Beim ersten Spitzengespräch der beiden Wirtschaftsblöcke ist das Protokoll wichtiger als die Sache

Von Hans-Hagen Bremer

Der Besuch des rumänischen Außenministers Marinescu bei seinem belgischen Amts kollegen Simonet in Brüssel am 21. September bedeutet weit mehr als routinemäßige Ost-West-Diplomatie.

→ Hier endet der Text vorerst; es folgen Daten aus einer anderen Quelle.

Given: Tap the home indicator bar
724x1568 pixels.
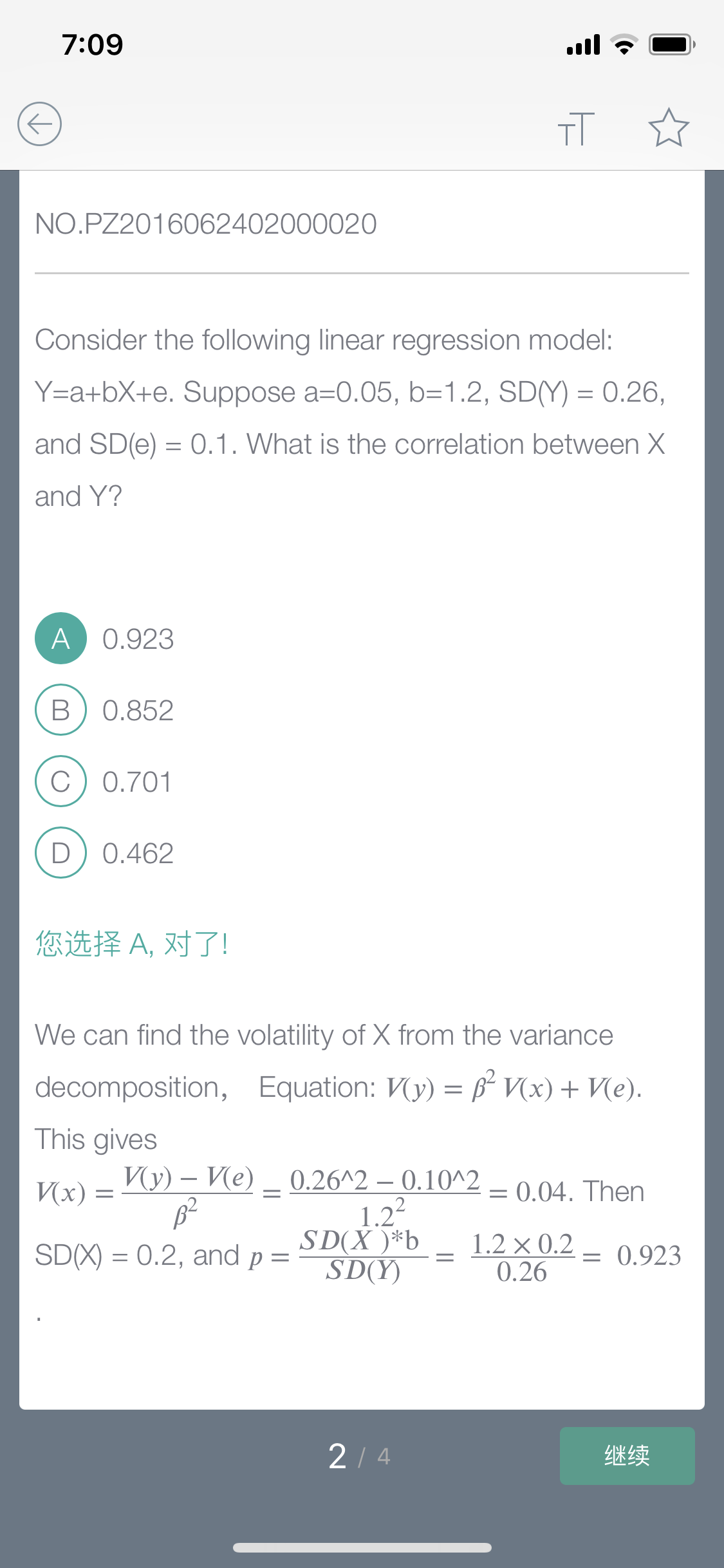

Beide Minister sind zur Zeit Vorsitzende – der Belgier Simonet im Ministerrat der Europäischen Gemeinschaft (EG), der Rumäne Marinescu im Exekutivausschuß des Rats für Gegenseitige Wirtschaftshilfe (RGW), der wirtschaftlichen Organisation der Ostblockländer. Beide Minister wollen miteinander verhandeln, dürfen aber nicht miteinander reden. Doch selbst dies ist ein gewaltiger Fortschritt.

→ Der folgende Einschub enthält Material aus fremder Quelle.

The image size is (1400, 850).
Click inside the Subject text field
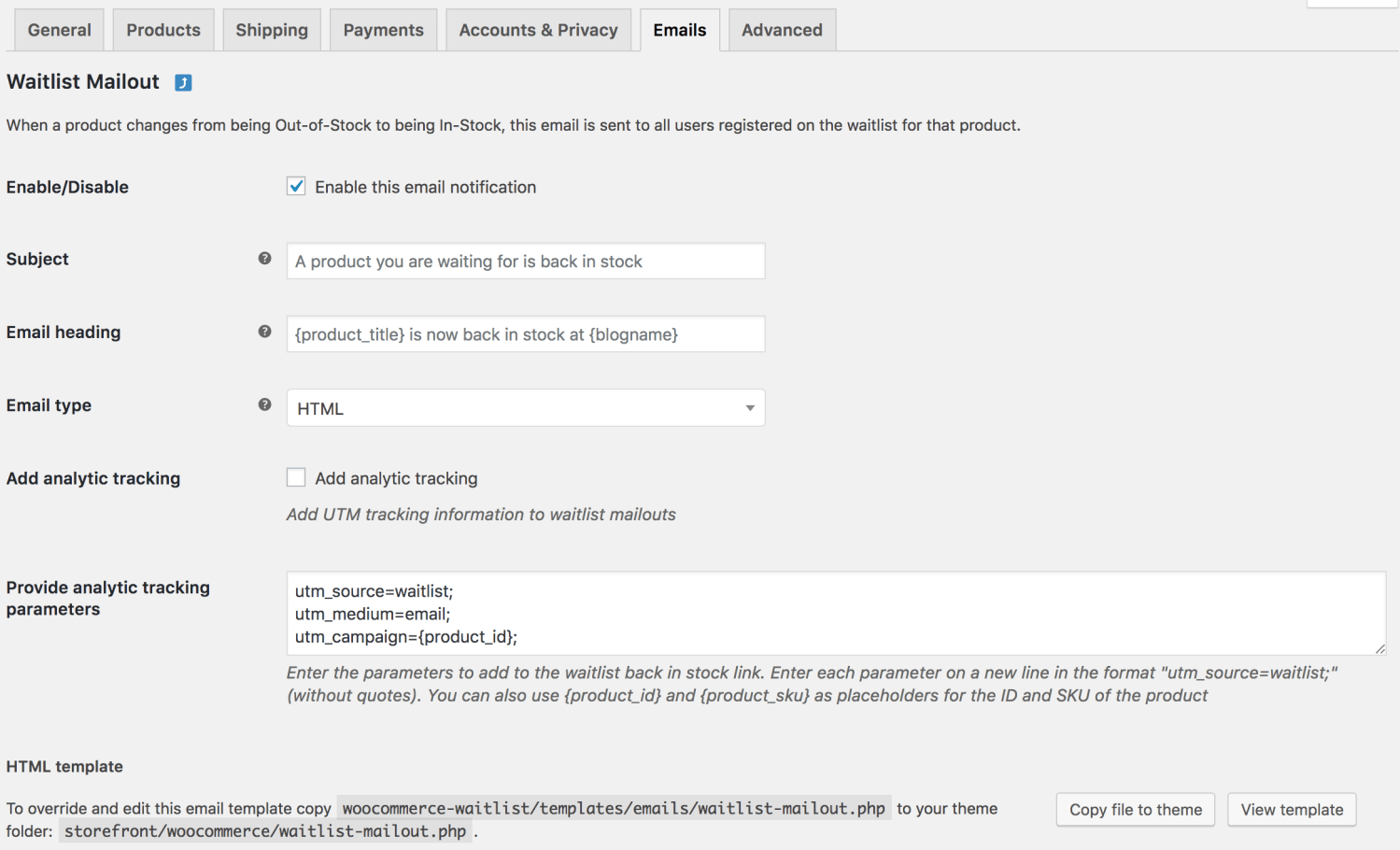coord(525,261)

Auf eine lange Zeit der Nichtbeachtung und der ideologischen Verketzerung der EG durch die kommunistische Propaganda folgte erst vor wenigen Jahren die Periode der Anerkennung des Gemeinsamen Marktes als "Realität" (Breschnjew). Dann kamen aus dem Osten zunächst verstohlene Signale und später massive und ungeduldige Gesten in Richtung Brüssel. Jetzt bringt die bevorstehende Begegnung das erste politische Gespräch auf höchster Ebene zwischen den beiden europäischen Wirtschaftsblöcken.

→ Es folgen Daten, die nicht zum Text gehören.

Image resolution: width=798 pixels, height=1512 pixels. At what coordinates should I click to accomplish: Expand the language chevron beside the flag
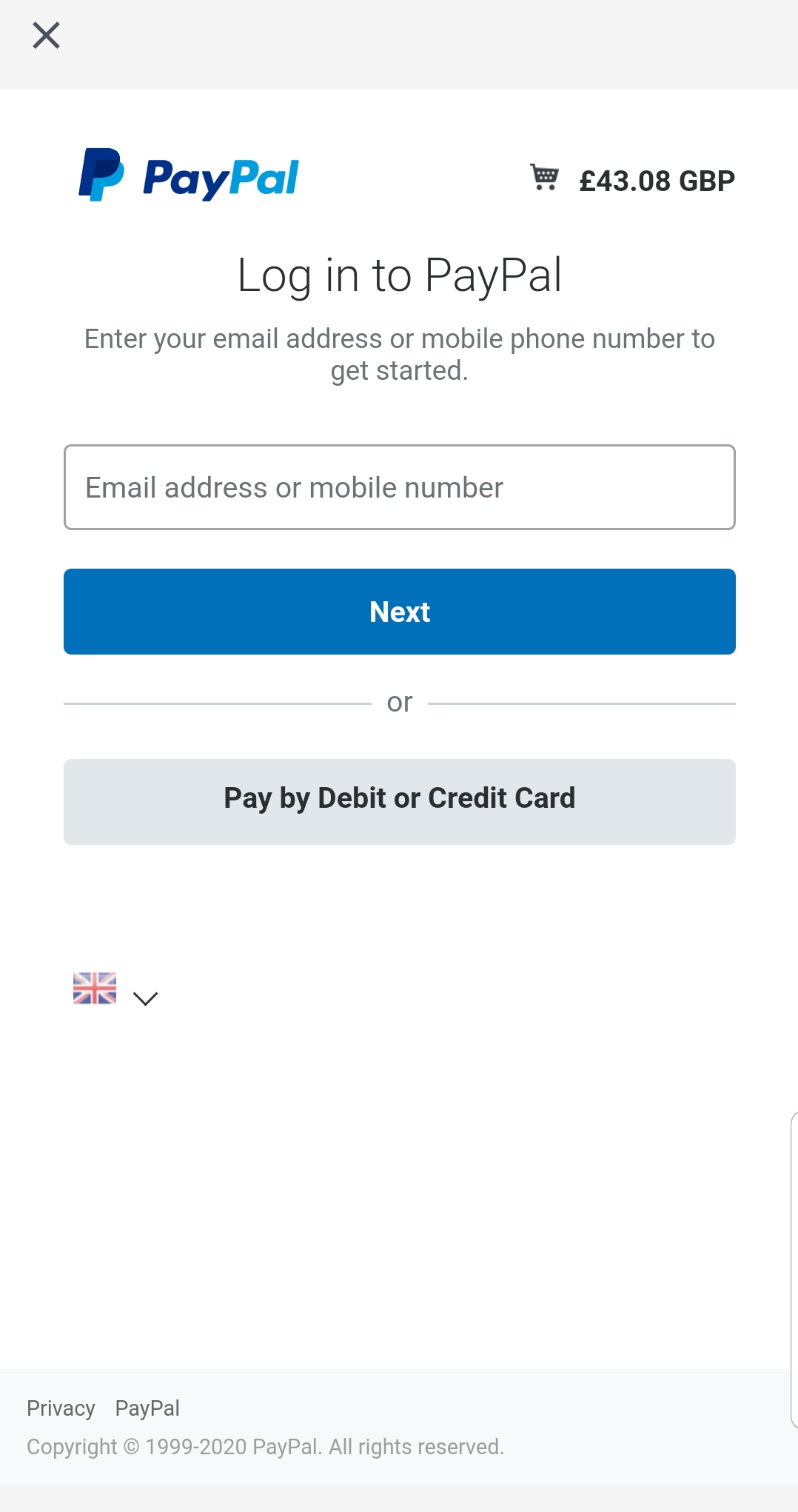click(x=145, y=998)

Vor diesem Markstein im Ost-West-Dialog lagen freilich bis zuletzt unzählige Schwierigkeiten, von denen die Odyssee des Brüsseler Einladungsschreibens zwischen Warschau und Bukarest die skurrilste ist. Mitte Juni hatte der EG-Ministerrat dem Drängen des RGW nach Gesprächen auf höchster Ebene endlich nachgegeben. Dennoch wurde der vom Ratspräsidenten, dem britischen Außenminister Owen unterzeichnete Brief in Warschau zurückgewiesen, da der polnische Vizepremier Olschewski seinen Vorsitz inzwischen turnusmäßig an den rumänischen Außenminister abgetreten hatte. Um dem nun zuständigen Gesprächspartner ein formal korrektes Schreiben zu überreichen, mußte wieder ein neuer Brief aufgesetzt werden. Mittlerweile war aber die Ratspräsidentschaft der EG an Belgien übergegangen. Erst Ende Juli hielt der rumänische Außenminister die Einladung nach Brüssel, deren Inhalt schon seit sechs Wochen bekannt war, auch offiziell in den Händen.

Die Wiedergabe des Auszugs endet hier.